A fine performance of a nice symphony.


----------



## Oskaar (Mar 17, 2011)

*César Franck: Symphony in D minor*

*César Franck: Symphony in D minor
University of Gothenburg Symphony Orchestra
Conductor: Marc Soustrot

Gothenburg Concert Hall 18 October 2013*

This is a great symphony with a fantastic nerve, and strong intensity. Also very melodic and colourfull.
I think the orchestra does a good job submitting the texture and the richness of the symphony.

youtube comments

*perfect interpretation!!!! well done! good work! i love it!﻿

Marvelous treatment for a memorable symphony.

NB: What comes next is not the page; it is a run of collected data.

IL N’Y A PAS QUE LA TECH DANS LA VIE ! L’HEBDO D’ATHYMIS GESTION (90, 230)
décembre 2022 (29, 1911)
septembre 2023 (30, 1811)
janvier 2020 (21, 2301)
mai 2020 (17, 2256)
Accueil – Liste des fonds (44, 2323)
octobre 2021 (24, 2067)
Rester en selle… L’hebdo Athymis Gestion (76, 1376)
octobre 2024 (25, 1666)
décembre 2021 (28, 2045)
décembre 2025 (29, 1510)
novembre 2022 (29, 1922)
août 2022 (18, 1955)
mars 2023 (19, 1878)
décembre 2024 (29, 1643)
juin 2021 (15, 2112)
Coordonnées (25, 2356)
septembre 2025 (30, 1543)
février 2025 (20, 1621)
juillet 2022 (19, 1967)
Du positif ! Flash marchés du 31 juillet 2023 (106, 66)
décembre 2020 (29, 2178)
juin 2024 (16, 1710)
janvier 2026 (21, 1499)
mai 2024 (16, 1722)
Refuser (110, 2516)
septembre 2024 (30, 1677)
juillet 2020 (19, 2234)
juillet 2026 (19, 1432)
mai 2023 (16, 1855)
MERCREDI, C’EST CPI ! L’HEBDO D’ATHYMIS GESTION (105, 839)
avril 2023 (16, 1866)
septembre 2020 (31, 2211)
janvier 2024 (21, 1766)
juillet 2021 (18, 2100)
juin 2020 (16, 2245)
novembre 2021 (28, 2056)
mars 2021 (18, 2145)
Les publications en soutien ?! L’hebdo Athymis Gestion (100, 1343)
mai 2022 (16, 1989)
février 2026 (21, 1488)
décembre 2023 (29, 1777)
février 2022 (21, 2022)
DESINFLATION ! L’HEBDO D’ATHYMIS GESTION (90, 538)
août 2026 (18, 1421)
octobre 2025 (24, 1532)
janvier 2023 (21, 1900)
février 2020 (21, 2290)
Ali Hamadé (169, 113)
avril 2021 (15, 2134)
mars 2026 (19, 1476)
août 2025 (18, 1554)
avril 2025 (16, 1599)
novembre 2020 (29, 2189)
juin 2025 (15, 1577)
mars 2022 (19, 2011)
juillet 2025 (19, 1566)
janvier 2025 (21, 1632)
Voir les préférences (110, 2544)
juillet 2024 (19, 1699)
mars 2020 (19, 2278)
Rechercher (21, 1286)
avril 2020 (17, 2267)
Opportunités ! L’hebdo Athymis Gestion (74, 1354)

Love to listen﻿*


----------



## Oskaar (Mar 17, 2011)

*Bruckner Symphony No 6 A major Rafael Kubelik BRSO*

*Anton Bruckner Symphony No 6 in A major 
Rafael Kubelik conducts Bayerische Rundfunks Symphony Orchestra
I: Majestoso 0:00
II: Adagio. Sehr feierlich 13:45
III: Scherzo. Nicht schnell - Trio. Langsam 30:00
IV: Finale. Bewegt, doch nicht zu schnell 38:30*

The sound is not good, but I think this video may have great vintage value to some.
Seems like a good performance.


----------



## Oskaar (Mar 17, 2011)

*Borodin: Second Symphony*

*Koninklijk Concertgebouworkest o.l.v. Karel Mark Chichon / Royal Concertgebouw Orchestra

Borodin: Tweede symfonie / Second Symphony*

Very good performance of a great, exiting symphony.

youtube comments

*Starts out very brooding Russian, then gets lighter. This is a rather good performance. Borodin had some fetching tunes.﻿

One of my favorite symphonies. And what a fabulous orchestra. Great ensemble work until that little mishap at 27:11 which the conductor notices, of course. Bravo!! ﻿

So many years trying to find a version of the Borodin second that could me bring back to those glorios 1960's years, when a fantastic eruption of music, orchestras, conductors, soloists etc..filled all our lives. This symphony marked my teens years and will remain in my soul forever...

One of the few symphonies I'm able to hear from start to end﻿*


----------